The major gene targets used for identification of S. pyogenes include spy1258, dnaseB, speB, and sof genes [7,18,19]. The latter three code for potent virulence factors. The sof gene code for serum opacity factor and is expressed by only 40-50% of GAS. DnaseB is not very specific as it is expressed in lower amounts by BHS other than Streptococcus pyogenes. SpeB gene is a chromosomally encoded structural gene which is present in almost all group A streptococci [20].

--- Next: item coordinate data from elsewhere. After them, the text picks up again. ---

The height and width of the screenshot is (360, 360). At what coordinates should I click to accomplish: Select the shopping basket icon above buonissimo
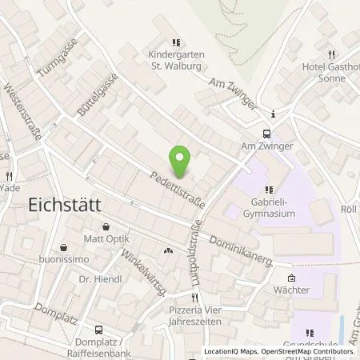pos(63,248)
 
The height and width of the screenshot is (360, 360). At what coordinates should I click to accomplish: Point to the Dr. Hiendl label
pos(97,281)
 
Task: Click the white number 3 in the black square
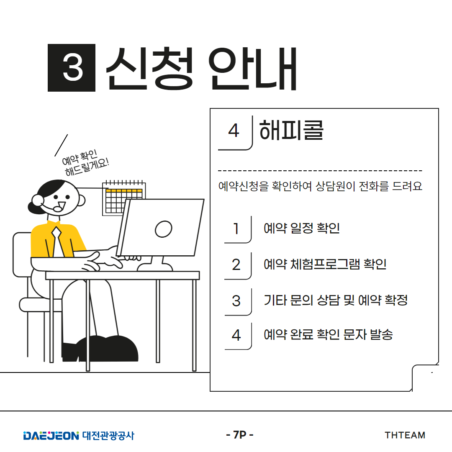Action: [73, 68]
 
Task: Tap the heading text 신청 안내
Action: [201, 68]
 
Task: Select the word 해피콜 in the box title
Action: [291, 130]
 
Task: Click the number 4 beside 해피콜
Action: [234, 131]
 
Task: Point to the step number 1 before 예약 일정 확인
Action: [236, 229]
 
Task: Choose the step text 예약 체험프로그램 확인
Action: [325, 264]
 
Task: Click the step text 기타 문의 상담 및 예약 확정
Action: [336, 300]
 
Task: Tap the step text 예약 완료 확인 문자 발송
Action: [328, 334]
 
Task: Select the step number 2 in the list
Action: [236, 265]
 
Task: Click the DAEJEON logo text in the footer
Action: [51, 436]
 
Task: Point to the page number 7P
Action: [239, 435]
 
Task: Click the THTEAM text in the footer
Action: [405, 435]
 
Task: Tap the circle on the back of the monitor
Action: [164, 229]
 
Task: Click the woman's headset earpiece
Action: [38, 200]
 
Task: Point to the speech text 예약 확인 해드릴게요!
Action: [85, 162]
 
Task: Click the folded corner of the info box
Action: [425, 378]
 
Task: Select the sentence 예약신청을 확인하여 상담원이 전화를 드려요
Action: [320, 186]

Spy1258 is a putative transcriptional regulator gene which is specific for S. pyogenes and may be involved in species-specific maintenance or adaptation [7]. It was noted that identical gene sequences of spy1258 were completely absent in other bacterial genomes available at GenBank. Many studies have used this particular gene for the rapid detection of S. pyogenes from various clinical samples. Al- Saadi et al., compared the sensitivity and specificity of spy1258 PCR and dnaseB PCR with conventional tests. Their sample size was very low; only 10 S. pyogenes isolates were included in the study. The sensitivity and specificity of spy1258 PCR was found to be 100% [21]. Another study reported that the sensitivity of spy1258 qPCR for detecting S. pyogenes directly from throat swabs was lower when compared with speB qPCR, which was attributed to a possible internal PCR inhibition [18]. Recently LAMP assay was developed and validated by Zhao et al., targeting spy1258 gene for rapid and accurate detection of S. pyogenes [22]. In the present study PCR for spy1258 proved superior to all the phenotypic tests as it was useful even in the isolates which were negative by the latter.

Applying PCR directly on clinical samples will further reduce the time required for identification of S. pyogenes and improve clinical outcomes especially in situations where early pathogen directed therapy is absolutely essential such as cases of rapidly progressing necrotizing fasciitis. This study is the first of its kind to determine the predictive values of routine phenotypic tests with molecular assay for S. pyogenes identification, incorporating a large number of clinical isolates.

The limitations of the study include sequencing of only one representative isolate for confirmation as well as use of a single molecular target for identification of S. pyogenes.

In conclusion, clinical laboratories should not depend on bacitracin sensitivity as a single presumptive test for the routine identification of GAS but should use supplemental tests such as PYR test or latex agglutination test and for best results confirm by spy1258 PCR.